La collection Paul Destribats, une bibliothèque d’amateur
Paul Destribats, décédé en 2017, fut un bibliophile passionné par les avant-gardes artistiques du XXe siècle. Il a constitué une extraordinaire collection, en cours de dispersion, où l’on retrouve de grands noms comme Apollinaire, Michaux, Char, Breton, Duchamp, Picasso, Braque, Arp... Si les surréalistes s‘y taillent une part significative, Destribats fut sensible à l’art brut, aux livres des membres du mouvement lettriste, de Cobra ou encore du Pop Art. On y trouve des diamants rares de l’édition de livres d’art, comme ces très petits tirages de l’Alésois Pierre-André Benoît (alias P.A.B.), qui réunissent courts textes inédits - Proust, Satie, Éluard, Valéry - et gravures, dessins, gouaches ou aquarelles - Picasso, Ernst, Picabia - ainsi que des chefs d’œuvre de la reliure, sur lesquels ont travailé Rose Adler, Monique Mathieu, Pierre-Lucien Martin, Georges Leroux, Jean de Gonet ou Alain Lobstein.
Ici, de haut en bas :
Pierre André Benoit et James Guitet.

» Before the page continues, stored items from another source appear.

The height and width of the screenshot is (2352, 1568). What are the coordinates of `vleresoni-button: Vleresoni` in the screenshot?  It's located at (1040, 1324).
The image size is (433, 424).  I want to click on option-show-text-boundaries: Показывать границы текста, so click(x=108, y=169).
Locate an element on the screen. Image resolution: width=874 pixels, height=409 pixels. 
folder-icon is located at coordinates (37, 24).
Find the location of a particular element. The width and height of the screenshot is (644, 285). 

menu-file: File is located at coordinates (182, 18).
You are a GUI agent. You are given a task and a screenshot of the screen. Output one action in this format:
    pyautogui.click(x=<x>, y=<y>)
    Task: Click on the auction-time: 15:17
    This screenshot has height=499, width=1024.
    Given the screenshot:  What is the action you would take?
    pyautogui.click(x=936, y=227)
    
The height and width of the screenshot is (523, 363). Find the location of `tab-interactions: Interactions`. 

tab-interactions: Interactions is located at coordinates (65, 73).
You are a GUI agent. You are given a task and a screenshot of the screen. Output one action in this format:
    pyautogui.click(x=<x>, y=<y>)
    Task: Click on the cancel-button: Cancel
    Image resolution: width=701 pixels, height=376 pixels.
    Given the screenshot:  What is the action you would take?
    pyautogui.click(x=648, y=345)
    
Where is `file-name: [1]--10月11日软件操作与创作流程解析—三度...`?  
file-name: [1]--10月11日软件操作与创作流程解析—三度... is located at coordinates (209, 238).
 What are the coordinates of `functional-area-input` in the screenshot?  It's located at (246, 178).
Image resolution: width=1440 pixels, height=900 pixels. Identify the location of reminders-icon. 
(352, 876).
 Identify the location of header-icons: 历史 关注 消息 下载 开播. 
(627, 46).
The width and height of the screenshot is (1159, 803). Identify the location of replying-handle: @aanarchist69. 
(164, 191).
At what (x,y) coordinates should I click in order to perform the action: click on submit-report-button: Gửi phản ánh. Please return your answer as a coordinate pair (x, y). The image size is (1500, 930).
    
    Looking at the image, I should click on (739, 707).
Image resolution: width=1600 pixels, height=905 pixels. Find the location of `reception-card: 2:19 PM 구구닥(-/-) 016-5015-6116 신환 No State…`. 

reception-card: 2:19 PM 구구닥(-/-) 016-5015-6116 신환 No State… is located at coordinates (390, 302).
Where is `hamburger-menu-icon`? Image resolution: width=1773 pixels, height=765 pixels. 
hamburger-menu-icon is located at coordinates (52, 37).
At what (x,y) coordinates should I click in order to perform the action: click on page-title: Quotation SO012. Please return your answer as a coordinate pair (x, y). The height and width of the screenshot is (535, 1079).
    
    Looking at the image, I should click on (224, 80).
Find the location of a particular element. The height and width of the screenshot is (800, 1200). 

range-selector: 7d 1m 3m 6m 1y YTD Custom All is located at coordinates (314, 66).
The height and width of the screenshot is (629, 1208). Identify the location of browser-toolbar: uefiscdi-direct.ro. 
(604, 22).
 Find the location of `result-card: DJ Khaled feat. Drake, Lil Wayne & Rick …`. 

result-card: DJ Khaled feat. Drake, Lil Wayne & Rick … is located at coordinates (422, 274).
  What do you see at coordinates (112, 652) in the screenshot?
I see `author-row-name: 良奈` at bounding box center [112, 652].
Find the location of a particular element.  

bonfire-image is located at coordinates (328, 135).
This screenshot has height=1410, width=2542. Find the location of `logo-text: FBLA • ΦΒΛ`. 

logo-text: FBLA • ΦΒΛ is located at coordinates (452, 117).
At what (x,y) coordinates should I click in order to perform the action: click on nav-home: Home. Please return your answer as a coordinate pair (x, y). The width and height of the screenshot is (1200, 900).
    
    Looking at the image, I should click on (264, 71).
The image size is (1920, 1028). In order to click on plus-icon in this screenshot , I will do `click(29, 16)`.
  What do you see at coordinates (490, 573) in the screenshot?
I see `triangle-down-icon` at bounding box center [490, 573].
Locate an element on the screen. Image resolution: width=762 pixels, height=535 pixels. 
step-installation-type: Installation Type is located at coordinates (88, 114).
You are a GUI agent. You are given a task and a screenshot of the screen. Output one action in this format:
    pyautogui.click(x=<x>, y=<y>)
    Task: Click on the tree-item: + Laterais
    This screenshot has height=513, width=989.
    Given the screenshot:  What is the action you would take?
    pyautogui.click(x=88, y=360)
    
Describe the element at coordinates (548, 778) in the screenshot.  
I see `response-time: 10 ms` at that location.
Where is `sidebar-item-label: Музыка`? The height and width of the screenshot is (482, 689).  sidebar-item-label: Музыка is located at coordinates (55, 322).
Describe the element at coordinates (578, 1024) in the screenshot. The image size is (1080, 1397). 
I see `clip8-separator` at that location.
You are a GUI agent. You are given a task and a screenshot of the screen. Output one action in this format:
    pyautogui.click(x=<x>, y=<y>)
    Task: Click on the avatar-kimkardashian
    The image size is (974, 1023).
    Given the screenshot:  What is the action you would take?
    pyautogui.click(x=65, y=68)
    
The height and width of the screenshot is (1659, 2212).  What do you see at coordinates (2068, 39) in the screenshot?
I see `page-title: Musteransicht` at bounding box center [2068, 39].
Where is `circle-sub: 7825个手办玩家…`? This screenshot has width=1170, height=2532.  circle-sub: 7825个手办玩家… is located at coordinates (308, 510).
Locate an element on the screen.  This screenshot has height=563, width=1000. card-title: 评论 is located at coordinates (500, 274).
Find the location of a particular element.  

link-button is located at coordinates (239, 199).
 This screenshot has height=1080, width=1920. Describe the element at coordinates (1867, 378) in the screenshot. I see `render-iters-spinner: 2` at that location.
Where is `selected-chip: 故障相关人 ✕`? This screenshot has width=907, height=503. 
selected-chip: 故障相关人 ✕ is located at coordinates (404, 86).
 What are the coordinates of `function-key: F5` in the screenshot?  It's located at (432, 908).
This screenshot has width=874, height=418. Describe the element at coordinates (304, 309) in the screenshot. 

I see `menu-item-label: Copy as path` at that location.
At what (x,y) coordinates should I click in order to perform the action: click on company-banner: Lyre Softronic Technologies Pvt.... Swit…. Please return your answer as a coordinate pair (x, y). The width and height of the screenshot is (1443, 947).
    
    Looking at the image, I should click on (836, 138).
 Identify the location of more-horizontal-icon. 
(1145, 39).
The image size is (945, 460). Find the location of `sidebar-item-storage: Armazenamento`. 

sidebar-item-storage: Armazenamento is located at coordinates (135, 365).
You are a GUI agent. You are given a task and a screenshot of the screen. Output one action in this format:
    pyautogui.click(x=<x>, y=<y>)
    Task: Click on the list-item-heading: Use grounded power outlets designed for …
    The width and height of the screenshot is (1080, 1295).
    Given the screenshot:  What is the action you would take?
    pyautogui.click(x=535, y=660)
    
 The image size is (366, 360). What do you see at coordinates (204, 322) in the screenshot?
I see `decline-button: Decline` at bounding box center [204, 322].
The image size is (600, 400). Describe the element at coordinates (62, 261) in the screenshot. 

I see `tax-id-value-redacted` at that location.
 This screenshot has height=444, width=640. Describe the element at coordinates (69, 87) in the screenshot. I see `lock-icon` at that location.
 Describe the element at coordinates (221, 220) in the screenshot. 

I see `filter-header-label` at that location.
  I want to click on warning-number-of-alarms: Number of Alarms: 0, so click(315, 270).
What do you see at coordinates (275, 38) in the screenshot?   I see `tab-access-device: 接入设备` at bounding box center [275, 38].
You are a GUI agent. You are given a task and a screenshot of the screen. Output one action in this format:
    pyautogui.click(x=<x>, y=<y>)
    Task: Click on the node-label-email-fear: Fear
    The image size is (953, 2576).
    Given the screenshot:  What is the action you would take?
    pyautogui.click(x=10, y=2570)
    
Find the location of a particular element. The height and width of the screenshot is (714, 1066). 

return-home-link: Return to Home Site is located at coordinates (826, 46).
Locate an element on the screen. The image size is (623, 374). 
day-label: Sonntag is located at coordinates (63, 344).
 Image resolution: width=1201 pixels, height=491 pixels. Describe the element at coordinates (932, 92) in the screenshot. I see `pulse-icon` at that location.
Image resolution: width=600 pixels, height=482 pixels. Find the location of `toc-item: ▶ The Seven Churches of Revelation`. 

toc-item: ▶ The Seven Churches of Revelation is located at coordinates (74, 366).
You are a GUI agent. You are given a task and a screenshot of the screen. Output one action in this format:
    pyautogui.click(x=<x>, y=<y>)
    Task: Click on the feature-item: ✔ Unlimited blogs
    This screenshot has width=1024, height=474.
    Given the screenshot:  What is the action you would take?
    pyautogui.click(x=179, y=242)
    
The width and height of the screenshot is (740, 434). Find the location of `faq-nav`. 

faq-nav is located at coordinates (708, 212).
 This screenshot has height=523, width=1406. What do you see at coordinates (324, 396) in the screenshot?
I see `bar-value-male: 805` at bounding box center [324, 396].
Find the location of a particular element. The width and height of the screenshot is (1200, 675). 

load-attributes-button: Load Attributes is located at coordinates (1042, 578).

Ce qui vient. [Alès, PAB], 1985. Reliure de Georges Leroux et Martin Mélin, 1993 ;
Marcel Proust. Trois poèmes et un dessin. [Alès], PAB, 1958. Reliure de Pierre-Lucien Martin, 1960 ;
René Char et Georges Braque. Jeanne qu’on brûla verte. [Alès], PAB, 1956. Reliure De Pierre-Lucien Martin, 1960 ;
Max Ernst et Guillaume Tempel. Maximiliana ou l’exercice illégal de l’astronomie. Paris, Le Degré Quarante et Un, 1964. Reliure de Georges Leroux, 1976 ;
André Breton et divers auteurs, EROS - Exposition InteRnatiOnale du Surréalisme 1959-1960. Reliure de Monique Mathieu,1984 ;
Blaise Cendrars et Fernand Léger, La Fin du monde filmée par l’ange N.-D., Paris, Édition de la Sirène, 1919.